» Problems and tasks:
1) Reproduce the stretch of the reward-function passage from "3] Evasion and" through "each airborne projectile.".
2) In the stored entries, rewrite the stretch from the line containing "Select the 1h time range" through the line containing "This screenshot has width=1170, height=785.", swapping "Role permissions" for "Access permissions" and leaving everything else as it stands.

III-B-4. Reward Function

We use Reinforcement Learning (RL) to train the policy $\pi_\text{privileged}$ of our base-privileged agent to maximize the reward provided by the environment. Given the complexity of the tasks—passing through gates and evading projectiles—a straightforward reward function proved insufficient for mastering multiple tasks simultaneously. Therefore, we segmented the learning process into three sequential curriculum phases:

1] Basic Stabilization and Hovering:

The first phase focuses on basic stabilization and learning to hover toward gates. High rewards are given for maintaining stability, and penalties are imposed for crashing or excessive tilting. The reward function at each step $t$ is: \begin{align} \begin{split} R(\mathbf{s}_t, \boldsymbol{a}_t, \mathbf{s}_{t+1}) &= t - R_{\text{crashed}} \times \mathbb{1}_{\text{crashed}}\\ &- |\max(r, p, y)| \times \mathbb{1}_{\text{tilted}}\\ &+ \lambda_\text{dist} \left(\|{\mathbf{s}_t - \mathbf{g}_t}\| - \|{\mathbf{s}_{t+1} - \mathbf{g}_t}\right\|), \end{split} \end{align} where $\mathbb{1}_{\text{crashed}}$ indicates if the drone crashed, incurring a high penalty, and $\mathbb{1}_{\text{tilted}}$ indicates if the drone is excessively tilted, with penalties based on the largest tilting angle. A progress reward is given based on the distance change to the next gate, modulated by $\lambda_\text{dist}$.

2] Navigation:

The second phase emphasizes navigation. Rewards increase as the drone decreases the distance to gates and successfully navigates through them. The reward function at each time step $t$ is: \begin{align} \begin{split} R(\mathbf{s}_t, \boldsymbol{a}_t, \mathbf{s}_{t+1}) &= R_{\text{passed}} \times \mathbb{1}_{\text{passed}}\\ &- R_{\text{crashed}} \times \mathbb{1}_{\text{crashed}}\\ &+ \lambda_\text{dist} \left(\|{\mathbf{s}_t - \mathbf{g}_t}\| - \|{\mathbf{s}_{t+1} - \mathbf{g}_t}\right\|), \end{split} \end{align} where $\mathbb{1}_{\text{passed}}$ indicates when a gate is successfully navigated, earning a high reward.

3] Evasion and Navigation:

In the final phase, the drone must navigate gates and evade projectiles. We introduce projectiles without penalizing the drone for being hit initially, as previous trials led to a "suicide" strategy to avoid penalties. Instead, we increase the penalty for crashes and add a minor reward for survival. The reward function is: \begin{align} \begin{split} R(\mathbf{s}_t, \boldsymbol{a}_t, \mathbf{s}_{t+1}) &= R_{\text{passed}} \times \mathbb{1}_{\text{passed}}\\ &- R_{\text{crashed}} \times \mathbb{1}_{\text{crashed}}\\ &+ \lambda_\text{dist} \left(\|{\mathbf{s}_t - \mathbf{g}_t}\| - \|{\mathbf{s}_{t+1} - \mathbf{g}_t}\right\|)\\ &+ R_{\text{projectile}} \times \#~\text{airborne projectiles}, \end{split} \end{align} where an additional reward $R_{\text{projectile}}$ is given for each airborne projectile.

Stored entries
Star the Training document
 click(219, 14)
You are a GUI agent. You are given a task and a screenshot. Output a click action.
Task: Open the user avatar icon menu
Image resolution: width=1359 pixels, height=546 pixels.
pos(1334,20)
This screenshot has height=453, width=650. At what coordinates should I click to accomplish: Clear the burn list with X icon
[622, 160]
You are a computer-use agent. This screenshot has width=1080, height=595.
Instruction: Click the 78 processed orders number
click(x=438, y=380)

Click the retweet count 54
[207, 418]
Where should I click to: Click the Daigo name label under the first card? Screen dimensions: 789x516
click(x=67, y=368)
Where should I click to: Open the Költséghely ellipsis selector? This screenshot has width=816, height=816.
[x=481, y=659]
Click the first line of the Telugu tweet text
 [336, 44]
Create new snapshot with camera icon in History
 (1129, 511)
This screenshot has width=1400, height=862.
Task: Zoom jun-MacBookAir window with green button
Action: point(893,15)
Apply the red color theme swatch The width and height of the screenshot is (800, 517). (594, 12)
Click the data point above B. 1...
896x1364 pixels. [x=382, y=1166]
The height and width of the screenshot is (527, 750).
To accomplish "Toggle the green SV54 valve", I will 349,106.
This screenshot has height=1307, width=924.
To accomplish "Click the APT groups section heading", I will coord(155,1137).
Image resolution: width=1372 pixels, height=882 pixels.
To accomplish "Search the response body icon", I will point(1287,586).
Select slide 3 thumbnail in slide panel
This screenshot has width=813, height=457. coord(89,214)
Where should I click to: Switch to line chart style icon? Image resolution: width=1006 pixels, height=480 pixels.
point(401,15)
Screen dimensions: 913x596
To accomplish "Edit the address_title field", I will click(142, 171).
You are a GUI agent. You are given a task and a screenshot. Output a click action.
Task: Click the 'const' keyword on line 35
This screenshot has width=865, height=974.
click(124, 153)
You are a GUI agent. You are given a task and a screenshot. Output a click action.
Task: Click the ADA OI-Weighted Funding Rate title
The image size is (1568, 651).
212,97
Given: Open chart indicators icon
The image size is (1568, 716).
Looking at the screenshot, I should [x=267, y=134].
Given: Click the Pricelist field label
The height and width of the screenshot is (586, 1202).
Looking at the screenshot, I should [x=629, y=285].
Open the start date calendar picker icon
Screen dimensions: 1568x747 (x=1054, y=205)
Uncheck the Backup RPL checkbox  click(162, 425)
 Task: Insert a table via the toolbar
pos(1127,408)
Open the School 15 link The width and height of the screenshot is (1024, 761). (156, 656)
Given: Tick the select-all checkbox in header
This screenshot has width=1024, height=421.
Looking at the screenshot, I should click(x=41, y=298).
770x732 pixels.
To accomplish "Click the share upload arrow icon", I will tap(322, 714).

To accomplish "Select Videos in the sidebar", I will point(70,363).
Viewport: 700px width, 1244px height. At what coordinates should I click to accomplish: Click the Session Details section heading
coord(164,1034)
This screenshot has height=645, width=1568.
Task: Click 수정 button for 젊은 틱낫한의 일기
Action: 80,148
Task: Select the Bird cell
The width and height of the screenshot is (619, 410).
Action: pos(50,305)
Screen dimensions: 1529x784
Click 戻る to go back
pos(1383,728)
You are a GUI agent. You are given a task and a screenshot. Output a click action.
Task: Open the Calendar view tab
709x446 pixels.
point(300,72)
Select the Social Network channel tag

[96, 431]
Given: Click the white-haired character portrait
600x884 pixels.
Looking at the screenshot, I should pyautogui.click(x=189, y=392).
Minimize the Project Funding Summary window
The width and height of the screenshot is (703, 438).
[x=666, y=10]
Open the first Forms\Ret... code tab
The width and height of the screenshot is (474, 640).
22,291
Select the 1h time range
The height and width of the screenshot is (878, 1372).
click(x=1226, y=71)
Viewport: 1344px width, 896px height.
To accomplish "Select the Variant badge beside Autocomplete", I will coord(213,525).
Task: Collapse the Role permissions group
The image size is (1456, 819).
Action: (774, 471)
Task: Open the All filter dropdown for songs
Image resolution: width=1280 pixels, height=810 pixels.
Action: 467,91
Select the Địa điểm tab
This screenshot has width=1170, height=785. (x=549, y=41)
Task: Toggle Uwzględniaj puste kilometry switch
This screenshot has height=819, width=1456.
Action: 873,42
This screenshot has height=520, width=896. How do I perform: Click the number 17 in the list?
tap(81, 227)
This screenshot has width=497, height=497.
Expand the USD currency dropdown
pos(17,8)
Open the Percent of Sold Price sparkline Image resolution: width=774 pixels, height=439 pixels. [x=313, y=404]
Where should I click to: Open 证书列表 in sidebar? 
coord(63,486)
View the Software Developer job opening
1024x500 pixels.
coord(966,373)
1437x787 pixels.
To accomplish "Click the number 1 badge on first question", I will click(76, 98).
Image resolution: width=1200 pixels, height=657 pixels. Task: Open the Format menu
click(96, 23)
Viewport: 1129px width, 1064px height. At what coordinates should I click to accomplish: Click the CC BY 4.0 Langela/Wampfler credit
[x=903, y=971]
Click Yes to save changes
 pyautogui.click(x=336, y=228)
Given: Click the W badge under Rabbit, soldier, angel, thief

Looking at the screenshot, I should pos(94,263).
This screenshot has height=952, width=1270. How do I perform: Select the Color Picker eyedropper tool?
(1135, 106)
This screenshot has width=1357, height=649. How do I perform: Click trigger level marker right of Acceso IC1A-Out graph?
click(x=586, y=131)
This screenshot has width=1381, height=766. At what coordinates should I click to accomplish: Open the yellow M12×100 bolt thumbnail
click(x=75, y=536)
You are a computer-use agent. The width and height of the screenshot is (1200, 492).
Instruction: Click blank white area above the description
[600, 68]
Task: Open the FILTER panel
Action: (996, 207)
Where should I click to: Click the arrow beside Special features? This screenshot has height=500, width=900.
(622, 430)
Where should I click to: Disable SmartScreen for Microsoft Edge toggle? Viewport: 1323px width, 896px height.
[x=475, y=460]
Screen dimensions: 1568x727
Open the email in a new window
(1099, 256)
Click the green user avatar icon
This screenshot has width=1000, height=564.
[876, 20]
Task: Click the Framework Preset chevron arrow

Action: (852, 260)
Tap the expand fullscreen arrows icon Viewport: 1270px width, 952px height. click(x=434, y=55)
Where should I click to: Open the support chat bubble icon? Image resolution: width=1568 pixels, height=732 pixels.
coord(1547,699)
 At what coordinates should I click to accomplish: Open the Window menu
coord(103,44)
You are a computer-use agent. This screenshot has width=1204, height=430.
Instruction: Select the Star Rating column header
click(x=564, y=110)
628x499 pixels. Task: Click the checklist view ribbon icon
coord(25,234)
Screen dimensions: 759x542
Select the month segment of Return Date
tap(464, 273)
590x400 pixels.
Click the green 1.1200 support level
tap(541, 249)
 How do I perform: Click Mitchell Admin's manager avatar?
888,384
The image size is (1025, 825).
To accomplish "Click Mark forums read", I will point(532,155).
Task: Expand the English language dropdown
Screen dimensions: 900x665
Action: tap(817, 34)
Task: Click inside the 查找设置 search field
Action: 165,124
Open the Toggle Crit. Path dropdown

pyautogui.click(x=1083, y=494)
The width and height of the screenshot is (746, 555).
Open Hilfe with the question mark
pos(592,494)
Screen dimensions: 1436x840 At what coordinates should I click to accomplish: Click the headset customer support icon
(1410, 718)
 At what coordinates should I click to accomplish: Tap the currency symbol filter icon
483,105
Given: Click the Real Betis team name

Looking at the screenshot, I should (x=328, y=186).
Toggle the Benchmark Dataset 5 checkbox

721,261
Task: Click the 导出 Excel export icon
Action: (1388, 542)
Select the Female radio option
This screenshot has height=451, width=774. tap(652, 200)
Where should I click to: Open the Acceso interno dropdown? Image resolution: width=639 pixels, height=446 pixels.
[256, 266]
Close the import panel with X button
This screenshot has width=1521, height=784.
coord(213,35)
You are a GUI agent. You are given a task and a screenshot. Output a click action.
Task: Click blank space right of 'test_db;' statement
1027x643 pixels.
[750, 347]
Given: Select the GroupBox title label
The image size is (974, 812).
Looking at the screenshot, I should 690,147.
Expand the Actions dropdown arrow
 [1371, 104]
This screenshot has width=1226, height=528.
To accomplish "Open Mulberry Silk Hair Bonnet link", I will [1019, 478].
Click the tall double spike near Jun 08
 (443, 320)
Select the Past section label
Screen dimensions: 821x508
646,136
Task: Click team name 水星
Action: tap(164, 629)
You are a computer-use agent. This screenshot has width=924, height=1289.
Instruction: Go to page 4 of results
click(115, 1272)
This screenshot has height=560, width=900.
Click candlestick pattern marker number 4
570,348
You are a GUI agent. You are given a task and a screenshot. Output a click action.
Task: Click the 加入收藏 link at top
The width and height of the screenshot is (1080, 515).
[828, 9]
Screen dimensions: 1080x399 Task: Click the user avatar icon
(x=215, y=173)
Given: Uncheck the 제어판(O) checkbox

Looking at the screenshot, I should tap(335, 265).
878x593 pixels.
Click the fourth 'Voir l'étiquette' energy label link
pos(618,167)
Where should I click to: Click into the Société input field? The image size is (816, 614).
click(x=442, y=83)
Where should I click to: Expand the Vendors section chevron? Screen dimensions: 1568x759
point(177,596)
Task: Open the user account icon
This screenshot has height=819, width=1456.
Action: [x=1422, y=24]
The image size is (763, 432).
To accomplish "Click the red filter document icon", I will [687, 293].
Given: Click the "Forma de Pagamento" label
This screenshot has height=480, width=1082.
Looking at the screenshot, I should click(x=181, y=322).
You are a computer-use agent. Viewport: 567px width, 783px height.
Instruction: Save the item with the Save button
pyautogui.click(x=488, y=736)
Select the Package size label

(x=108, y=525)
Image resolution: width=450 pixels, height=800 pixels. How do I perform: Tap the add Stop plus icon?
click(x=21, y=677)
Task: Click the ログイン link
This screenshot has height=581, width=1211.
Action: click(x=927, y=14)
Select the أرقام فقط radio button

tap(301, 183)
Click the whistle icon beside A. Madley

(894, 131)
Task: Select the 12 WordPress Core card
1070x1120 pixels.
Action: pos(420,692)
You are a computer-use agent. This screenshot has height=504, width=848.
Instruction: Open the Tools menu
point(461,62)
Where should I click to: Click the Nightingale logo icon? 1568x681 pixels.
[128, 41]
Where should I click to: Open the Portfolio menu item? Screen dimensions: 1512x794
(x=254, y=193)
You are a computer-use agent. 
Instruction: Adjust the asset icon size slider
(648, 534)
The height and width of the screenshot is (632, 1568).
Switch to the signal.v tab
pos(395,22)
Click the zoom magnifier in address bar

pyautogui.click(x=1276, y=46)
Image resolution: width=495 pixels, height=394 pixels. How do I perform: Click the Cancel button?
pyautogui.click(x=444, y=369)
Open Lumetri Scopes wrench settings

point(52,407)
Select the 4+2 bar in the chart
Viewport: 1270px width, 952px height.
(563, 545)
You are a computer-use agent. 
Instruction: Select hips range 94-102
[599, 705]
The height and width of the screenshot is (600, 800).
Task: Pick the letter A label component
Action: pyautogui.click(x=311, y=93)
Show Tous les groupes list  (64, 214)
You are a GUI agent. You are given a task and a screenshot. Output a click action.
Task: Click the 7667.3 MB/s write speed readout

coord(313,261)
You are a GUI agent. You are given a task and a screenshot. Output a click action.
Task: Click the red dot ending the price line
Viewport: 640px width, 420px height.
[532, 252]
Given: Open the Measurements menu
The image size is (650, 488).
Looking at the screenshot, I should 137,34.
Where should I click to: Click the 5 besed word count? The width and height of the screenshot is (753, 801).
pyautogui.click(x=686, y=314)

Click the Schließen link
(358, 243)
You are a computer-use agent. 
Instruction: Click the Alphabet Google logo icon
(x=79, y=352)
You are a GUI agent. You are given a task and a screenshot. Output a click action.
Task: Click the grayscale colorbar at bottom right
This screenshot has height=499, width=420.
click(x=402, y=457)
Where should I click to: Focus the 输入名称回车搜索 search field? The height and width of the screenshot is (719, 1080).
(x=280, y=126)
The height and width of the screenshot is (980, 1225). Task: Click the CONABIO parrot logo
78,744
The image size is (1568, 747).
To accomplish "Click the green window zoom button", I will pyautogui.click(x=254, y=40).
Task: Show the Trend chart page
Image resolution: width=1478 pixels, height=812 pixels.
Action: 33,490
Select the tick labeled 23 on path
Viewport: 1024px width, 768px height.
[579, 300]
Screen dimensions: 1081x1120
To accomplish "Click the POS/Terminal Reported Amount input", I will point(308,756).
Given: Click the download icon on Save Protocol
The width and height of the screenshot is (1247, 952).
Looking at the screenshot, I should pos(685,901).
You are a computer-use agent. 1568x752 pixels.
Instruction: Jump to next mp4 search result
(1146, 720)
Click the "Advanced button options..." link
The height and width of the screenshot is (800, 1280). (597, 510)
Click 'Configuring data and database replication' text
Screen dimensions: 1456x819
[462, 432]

» Expected answers:
1)
3] Evasion and Navigation:

In the final phase, the drone must navigate gates and evade projectiles. We introduce projectiles without penalizing the drone for being hit initially, as previous trials led to a "suicide" strategy to avoid penalties. Instead, we increase the penalty for crashes and add a minor reward for survival. The reward function is: \begin{align} \begin{split} R(\mathbf{s}_t, \boldsymbol{a}_t, \mathbf{s}_{t+1}) &= R_{\text{passed}} \times \mathbb{1}_{\text{passed}}\\ &- R_{\text{crashed}} \times \mathbb{1}_{\text{crashed}}\\ &+ \lambda_\text{dist} \left(\|{\mathbf{s}_t - \mathbf{g}_t}\| - \|{\mathbf{s}_{t+1} - \mathbf{g}_t}\right\|)\\ &+ R_{\text{projectile}} \times \#~\text{airborne projectiles}, \end{split} \end{align} where an additional reward $R_{\text{projectile}}$ is given for each airborne projectile.

2)
Select the 1h time range
The height and width of the screenshot is (878, 1372).
click(x=1226, y=71)
Viewport: 1344px width, 896px height.
To accomplish "Select the Variant badge beside Autocomplete", I will coord(213,525).
Task: Collapse the Access permissions group
The image size is (1456, 819).
Action: (774, 471)
Task: Open the All filter dropdown for songs
Image resolution: width=1280 pixels, height=810 pixels.
Action: 467,91
Select the Địa điểm tab
This screenshot has width=1170, height=785. (x=549, y=41)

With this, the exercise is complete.